Lágrima de Osso (Por Antônio LaCarne)

        Cigarro após cigarro & cada baforada emite aquele tom degradê de recusinha, carinha de anjo mal amado sobre a superfície das coisas mais frívolas, meu Deus. Vou emancipar a tal voz que resume coração alheio, coração meu, coração quiçá teu que não me alivia, nem me reveste num casamento de aparências. Mas se eu quisesse bancar o verdadeiro anjo, eu teria uma pobre asa mirrada presa ao tempo motherfucker de putinhos aniquilando ralé versus ralé nas minhas fuças. Domingo preso ao horário transmutado, bater o ponto, os pontos. Seguir na condução enquanto jovens de quinze anos comentam namoradinhos de plantão tão lindinhos, tesudos, jovens. 

              Corro nas ruas tal & qual a imagem que o filme descreve na noite, ali na América do Norte onde jamais, oh jamais eu repousaria tranquilo. Porém a amigona de tempos árduos & resfolegantes utilizou todos os conselhos & recursos possíveis. Ela se cala, muda de assunto como quem esquece de descascar as bananas. Eu também tranco a voz, pois o desgaste na saliva me transportou num barco à deriva quando sofri noites sem dormir & me lancei nas drogas casuais, esfaqueando meu pobre teor romântico a favor de alguma síndrome sem nome. Climão das consequências. 

             Dia seguinte num lago de flores murchas, dear daddy. Você aí parado, divulgando fotografias, cartas alimentadas por erros gramáticas de amor. Todas as dicas, táticas, planos por água abaixo no meu tapete de cinzas, destroços, animais abandonados nas esquinas. Vivenciando cada paixão ao sabor dos humores, tumores enfileirados num rosto tão impróprio às rugas. O fim que eu preciso discutir. Os créditos finais do inferno com jazz ao fundo. Planeta vertigem que dizima o alheio dos olhos. Posicionando-me, talvez, diante do espelho citado relapsamente como um vício ou macumba. De repente a puta realidade que se reveste nas merdinhas. 

            Volto pra casa com os olhos costurados de frieza, como se eu partisse/retornasse ao invés de transitar entre os meios – o desenho do cavalo estampado na almofada sem perdão. & por hora, da janela, tudo é o meu direito à invasão: herói de um só gesto.

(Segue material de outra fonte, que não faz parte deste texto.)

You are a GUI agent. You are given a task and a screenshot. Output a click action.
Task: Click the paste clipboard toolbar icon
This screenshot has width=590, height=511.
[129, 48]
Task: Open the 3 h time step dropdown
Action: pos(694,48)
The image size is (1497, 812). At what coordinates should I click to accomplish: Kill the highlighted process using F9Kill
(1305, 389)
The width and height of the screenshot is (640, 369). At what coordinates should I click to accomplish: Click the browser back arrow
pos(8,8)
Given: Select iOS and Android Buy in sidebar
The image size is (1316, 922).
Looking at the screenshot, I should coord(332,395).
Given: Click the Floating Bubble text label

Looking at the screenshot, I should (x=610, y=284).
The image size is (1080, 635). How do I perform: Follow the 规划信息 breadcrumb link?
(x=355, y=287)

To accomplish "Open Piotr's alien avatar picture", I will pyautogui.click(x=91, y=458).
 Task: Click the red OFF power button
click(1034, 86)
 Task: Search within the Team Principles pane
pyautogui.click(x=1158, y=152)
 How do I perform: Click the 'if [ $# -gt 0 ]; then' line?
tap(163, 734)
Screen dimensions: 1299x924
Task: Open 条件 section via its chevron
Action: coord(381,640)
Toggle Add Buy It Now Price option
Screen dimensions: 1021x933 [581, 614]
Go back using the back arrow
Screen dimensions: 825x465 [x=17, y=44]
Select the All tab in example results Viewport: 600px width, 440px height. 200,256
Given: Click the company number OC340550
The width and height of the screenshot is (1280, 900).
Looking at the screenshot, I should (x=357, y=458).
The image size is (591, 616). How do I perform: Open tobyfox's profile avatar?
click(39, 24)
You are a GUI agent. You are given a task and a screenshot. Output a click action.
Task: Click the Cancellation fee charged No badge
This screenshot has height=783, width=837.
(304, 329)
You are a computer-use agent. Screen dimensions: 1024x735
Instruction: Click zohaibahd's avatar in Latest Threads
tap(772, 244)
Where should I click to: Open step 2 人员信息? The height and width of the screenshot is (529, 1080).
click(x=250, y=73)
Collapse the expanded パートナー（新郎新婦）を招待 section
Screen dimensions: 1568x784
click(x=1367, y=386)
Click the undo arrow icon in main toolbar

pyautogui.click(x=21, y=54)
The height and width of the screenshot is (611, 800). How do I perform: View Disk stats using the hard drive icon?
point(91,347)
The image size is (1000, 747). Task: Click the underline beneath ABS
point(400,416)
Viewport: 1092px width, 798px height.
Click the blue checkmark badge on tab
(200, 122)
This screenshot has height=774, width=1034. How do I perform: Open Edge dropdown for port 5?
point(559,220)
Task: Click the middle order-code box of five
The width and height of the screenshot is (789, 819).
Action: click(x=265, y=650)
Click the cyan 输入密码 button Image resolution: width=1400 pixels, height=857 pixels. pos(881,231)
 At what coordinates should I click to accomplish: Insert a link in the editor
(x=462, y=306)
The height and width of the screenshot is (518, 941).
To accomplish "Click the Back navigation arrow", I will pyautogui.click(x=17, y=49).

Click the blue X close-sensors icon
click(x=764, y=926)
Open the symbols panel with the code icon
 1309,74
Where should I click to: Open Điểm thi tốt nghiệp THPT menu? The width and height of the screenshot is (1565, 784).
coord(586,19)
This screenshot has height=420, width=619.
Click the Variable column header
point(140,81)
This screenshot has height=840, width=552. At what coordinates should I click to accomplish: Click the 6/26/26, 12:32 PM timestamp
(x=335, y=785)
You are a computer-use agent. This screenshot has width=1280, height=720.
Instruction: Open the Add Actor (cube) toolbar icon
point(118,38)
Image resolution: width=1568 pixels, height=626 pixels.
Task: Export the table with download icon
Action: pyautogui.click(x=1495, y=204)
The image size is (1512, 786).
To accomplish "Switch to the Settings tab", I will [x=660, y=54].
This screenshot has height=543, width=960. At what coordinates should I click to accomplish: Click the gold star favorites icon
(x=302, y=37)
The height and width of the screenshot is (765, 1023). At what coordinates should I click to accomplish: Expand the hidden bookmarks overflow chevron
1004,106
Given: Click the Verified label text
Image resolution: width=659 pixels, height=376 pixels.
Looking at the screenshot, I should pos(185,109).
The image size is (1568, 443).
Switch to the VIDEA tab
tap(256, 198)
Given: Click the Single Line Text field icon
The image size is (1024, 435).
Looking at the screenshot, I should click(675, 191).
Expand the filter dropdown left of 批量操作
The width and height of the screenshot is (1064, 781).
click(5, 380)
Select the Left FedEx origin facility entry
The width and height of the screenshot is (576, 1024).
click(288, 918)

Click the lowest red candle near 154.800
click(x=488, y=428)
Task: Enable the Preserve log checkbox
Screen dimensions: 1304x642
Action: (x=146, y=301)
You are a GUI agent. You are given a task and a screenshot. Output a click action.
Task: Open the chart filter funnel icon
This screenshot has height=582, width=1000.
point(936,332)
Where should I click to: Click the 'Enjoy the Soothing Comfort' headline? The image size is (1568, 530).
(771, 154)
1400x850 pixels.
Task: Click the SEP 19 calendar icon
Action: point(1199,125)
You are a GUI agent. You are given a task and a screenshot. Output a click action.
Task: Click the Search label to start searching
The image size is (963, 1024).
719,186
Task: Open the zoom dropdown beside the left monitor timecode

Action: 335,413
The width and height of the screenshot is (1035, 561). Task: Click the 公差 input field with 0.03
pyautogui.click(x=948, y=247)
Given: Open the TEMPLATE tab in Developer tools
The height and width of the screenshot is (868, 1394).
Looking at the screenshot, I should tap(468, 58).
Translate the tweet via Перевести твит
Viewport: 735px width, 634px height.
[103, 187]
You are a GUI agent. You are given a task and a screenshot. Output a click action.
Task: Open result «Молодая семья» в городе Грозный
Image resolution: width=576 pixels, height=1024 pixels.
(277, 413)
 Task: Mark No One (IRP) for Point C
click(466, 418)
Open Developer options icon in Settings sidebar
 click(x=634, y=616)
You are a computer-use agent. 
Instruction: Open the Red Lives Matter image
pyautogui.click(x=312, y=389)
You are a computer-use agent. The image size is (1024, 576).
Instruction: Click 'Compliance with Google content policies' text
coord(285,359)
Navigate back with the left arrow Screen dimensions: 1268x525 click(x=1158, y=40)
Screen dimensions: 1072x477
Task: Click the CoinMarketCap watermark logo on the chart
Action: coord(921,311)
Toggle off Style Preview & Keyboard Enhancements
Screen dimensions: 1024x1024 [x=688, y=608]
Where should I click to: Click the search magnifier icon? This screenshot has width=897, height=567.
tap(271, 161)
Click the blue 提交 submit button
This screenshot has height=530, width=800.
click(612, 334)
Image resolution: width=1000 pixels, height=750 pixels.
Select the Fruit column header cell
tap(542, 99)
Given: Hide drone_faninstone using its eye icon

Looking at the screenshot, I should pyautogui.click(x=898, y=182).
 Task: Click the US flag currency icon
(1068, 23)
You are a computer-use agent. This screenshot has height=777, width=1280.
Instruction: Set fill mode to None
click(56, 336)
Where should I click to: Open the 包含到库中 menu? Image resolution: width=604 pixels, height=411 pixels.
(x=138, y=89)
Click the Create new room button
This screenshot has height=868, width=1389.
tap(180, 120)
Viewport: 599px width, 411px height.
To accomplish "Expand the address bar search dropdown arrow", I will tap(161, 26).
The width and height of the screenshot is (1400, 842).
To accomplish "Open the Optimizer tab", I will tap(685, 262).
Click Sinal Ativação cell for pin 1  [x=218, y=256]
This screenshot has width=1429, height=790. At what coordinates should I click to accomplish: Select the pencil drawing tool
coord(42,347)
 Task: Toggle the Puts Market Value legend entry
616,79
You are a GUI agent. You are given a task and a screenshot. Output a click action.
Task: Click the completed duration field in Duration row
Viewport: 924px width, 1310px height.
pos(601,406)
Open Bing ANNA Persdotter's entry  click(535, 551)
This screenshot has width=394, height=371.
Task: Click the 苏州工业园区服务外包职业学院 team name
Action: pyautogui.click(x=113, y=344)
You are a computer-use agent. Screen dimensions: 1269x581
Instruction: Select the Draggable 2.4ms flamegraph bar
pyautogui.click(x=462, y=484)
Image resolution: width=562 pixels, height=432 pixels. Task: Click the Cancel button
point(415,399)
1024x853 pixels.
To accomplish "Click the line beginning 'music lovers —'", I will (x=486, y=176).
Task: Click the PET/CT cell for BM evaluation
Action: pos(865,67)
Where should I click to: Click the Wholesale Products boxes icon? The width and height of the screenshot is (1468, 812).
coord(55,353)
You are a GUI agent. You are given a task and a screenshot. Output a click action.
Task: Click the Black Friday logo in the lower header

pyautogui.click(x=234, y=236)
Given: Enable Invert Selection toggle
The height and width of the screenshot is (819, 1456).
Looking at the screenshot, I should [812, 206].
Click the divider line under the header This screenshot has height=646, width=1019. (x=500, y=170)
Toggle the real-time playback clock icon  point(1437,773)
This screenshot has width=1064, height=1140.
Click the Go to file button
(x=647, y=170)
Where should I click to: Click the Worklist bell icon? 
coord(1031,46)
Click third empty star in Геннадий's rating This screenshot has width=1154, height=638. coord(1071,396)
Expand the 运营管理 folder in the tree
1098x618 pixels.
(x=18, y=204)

Braços dados na cartinha de despedida que parabeniza. Perco tudo & por tão pouco me desprendo. Aves de rapina, queridinha. Não me dediquei por demais ao objeto que eu perderia? A culpa monopolizou geral os rostos dos dois amores que me matam de inveja – como se dois cactos, três cactos, infinitos cactos fertilizassem o solo, os solados, os solavancos dos pés. Água na boca da esmeralda, partido alto sem um mero oi ao acaso. Palma da mão perdida no mar onde tudo é âncora. Cigarro após cigarro nos fios de riscos negros da zebra perdida na savana.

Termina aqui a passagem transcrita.